Given records:
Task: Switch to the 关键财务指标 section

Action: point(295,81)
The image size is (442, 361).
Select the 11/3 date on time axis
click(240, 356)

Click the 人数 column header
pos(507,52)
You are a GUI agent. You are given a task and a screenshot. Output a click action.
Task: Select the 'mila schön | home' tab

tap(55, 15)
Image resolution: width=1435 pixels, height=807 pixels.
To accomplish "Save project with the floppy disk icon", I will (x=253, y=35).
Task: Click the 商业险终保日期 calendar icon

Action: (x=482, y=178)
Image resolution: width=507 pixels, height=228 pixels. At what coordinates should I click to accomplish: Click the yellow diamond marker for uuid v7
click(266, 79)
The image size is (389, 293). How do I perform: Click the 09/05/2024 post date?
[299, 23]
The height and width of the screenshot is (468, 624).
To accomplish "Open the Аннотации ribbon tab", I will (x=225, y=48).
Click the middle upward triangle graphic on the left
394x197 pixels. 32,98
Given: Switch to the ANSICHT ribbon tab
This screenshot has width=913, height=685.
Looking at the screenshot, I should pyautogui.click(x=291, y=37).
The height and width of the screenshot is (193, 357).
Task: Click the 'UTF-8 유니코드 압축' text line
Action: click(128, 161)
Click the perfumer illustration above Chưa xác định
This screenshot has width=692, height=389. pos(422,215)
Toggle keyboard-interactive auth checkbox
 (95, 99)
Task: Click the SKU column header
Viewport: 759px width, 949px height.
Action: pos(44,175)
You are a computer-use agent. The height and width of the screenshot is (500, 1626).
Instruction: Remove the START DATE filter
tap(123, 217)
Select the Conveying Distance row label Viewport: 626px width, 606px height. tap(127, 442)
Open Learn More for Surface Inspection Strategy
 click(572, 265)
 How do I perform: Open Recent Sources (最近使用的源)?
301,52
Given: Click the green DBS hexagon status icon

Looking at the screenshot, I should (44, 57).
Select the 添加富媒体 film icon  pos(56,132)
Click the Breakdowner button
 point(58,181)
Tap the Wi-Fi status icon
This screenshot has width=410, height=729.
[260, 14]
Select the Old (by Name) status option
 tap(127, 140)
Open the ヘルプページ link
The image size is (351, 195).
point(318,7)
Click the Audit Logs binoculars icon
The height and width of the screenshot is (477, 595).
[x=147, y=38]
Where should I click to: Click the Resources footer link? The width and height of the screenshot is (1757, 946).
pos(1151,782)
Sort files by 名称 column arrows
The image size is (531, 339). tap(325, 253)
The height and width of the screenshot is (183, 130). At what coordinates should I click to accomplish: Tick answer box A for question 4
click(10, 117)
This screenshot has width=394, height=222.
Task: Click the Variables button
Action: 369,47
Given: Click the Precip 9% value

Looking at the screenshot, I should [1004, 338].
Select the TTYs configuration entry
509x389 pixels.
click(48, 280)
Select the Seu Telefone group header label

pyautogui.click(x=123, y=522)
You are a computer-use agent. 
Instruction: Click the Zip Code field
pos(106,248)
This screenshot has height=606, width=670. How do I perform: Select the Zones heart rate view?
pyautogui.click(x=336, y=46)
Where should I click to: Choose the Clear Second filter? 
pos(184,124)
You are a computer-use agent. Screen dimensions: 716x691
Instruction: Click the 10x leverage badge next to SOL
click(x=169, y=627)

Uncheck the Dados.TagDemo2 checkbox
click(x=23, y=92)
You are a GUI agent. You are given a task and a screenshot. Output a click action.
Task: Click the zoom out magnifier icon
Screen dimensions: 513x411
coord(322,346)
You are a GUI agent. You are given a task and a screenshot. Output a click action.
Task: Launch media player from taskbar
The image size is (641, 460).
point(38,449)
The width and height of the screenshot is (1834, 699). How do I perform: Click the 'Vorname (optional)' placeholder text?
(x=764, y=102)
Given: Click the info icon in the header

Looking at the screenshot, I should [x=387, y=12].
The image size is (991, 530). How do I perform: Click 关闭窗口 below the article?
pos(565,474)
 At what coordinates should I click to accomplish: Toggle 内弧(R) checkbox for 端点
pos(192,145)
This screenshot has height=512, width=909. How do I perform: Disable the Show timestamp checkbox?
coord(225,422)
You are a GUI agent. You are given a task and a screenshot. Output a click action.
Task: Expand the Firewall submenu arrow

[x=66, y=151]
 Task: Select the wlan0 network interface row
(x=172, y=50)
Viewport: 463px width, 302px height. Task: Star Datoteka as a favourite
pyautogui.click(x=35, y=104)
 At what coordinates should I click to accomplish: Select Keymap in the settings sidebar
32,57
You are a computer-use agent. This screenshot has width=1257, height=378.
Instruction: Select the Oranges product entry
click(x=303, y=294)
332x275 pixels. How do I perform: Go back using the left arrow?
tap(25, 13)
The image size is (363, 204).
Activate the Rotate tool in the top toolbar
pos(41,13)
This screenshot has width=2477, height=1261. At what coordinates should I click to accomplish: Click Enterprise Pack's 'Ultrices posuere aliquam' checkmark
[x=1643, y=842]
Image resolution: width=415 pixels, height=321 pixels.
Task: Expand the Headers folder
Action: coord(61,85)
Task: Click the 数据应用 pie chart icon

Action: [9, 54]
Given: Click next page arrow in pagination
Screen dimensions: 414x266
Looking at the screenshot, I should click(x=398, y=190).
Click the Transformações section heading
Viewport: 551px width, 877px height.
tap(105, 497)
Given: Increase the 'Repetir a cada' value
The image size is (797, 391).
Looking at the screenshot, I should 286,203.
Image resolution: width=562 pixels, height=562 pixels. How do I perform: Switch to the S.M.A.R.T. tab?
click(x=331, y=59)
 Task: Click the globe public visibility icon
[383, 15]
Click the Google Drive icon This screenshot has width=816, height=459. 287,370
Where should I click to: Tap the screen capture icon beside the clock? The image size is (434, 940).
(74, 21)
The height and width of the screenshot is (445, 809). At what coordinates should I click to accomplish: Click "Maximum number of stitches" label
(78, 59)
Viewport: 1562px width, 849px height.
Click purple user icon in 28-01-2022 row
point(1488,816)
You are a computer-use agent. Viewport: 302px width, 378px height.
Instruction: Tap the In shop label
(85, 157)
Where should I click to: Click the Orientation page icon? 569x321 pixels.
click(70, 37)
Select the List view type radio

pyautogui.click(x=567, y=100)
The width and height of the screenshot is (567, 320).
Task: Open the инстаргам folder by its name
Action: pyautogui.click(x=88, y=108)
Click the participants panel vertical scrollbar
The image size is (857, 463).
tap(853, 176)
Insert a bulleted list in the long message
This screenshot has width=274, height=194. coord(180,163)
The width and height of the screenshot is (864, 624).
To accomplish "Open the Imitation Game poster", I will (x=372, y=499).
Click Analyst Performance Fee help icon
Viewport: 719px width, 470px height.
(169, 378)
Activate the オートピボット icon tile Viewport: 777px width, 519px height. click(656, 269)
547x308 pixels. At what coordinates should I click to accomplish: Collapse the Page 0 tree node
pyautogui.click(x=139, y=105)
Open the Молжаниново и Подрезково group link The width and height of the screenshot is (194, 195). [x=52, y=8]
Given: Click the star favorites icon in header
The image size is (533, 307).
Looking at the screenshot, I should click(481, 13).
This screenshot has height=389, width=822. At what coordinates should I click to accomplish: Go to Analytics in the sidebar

Required work: Of the entries above, transcribe exactly those lines that fall between the line containing "Where should I click to: Choose" and the line containing "Task: Click the zoom out magnifier icon", together with those two lines.

Answer section:
Where should I click to: Choose the Clear Second filter? 
pos(184,124)
You are a computer-use agent. Screen dimensions: 716x691
Instruction: Click the 10x leverage badge next to SOL
click(x=169, y=627)

Uncheck the Dados.TagDemo2 checkbox
click(x=23, y=92)
You are a GUI agent. You are given a task and a screenshot. Output a click action.
Task: Click the zoom out magnifier icon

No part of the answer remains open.